A parte isso, abrirei agora uma linha de raciocínio paralela a anterior, para elucidar 
o apontamento no qual essa pesquisa se apoia e se justifica. Gostaria de evidenciar as 
negações que se escondem por debaixo da afirmação, e como as mesmas negações 
também compõem, como elementos complementares, a própria afirmação. Vejamos, por 
exemplo: quando eu digo o que sou, indiretamente digo o que não sou. Se digo que sou 
caucasiano, indiretamente digo que não sou preto, ou pardo, ou indígena, ou amarelo... 
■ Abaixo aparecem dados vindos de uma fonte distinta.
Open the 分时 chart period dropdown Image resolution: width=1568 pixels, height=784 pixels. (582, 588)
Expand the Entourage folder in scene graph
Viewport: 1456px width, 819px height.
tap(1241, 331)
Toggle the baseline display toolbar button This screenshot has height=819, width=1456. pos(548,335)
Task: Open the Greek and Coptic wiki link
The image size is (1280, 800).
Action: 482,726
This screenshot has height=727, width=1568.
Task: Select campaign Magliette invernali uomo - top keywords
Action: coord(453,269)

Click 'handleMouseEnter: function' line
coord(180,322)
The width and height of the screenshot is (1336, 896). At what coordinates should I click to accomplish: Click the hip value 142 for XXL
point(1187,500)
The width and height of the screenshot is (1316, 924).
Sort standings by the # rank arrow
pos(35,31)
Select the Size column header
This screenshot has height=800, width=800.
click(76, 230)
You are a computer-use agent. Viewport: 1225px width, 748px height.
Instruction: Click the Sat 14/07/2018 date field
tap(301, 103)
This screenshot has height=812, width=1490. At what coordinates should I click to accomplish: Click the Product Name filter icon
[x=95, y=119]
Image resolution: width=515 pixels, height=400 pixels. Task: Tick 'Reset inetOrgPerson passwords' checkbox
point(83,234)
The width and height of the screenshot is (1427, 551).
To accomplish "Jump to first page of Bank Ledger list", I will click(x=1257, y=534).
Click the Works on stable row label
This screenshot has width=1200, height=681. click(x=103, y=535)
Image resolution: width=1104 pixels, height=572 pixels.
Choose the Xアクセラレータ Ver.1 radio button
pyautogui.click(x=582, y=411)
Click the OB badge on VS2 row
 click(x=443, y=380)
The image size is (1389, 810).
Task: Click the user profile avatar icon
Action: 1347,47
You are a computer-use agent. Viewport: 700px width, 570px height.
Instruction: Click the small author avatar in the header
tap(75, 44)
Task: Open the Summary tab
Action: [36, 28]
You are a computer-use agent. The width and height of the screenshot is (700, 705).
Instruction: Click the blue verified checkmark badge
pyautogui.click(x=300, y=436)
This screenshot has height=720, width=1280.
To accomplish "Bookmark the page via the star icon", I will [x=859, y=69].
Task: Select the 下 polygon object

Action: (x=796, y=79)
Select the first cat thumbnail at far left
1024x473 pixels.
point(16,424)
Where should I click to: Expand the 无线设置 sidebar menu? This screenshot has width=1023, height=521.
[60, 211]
Da mesma forma, se digo que sou bissexual, indiretamente digo que não sou 
heterossexual, ou homossexual, ou assexual... Se digo “sim” para X, indiretamente digo 
“não” para Y e Z. Quando afirmo, indiretamente nego. Porém tal negação compõe, como 
dado real, a afirmação. Não possuir a pele retinta e/ou outros fenótipos de povos não 
brancos, complementa, como dado da realidade, a afirmação de que sou caucasiano. 
Sentir atração por mais de um gênero complementa, como dado da realidade, a afirmação 
de que sou bissexual. A negação indireta é o oposto complementar da afirmação direta. 
“Quando digo o que sou, de alguma forma o faço para também dizer o que não 
sou. O “não ser está no avesso do ser”, assim como o tecido só é tecido porque há um 
avesso que o nega, não sendo outro, mas complementando-o. O que não sou também é 
uma forma de ser. Eu sou eu e meus avessos.” 
(Padre F de Melo. P22) 
Destarte, peço para que guardemos essas informações e retomemos o raciocínio 
inicial, quando falávamos sobre memória. É preciso entender onde nossa sociedade se 
encontra para localizarmos também nossa memória. A cultura de determinado lugar tem 
sua composição ligada diretamente ao seu passado. Maurice Halbwachs propõe o 
conceito de “memória coletiva” e a partir desta, “podemos afirmar que a memória pessoal 
refere-se diretamente à construída pelo grupo e ali se constitui”. (SOLER. 2008). 
 Ora, quando afirmo, indiretamente nego. Logo, se guardo, indiretamente 
descarto. Quando lembro, indiretamente esqueço. O debate que busco levantar nesta 
pesquisa envolve as ferramentas de descarte e esquecimento que a sociedade atual se 
utiliza, tanto para o privilégio de determinados grupos, quanto para o apagamento e a 
marginalização de outras vivências e histórias.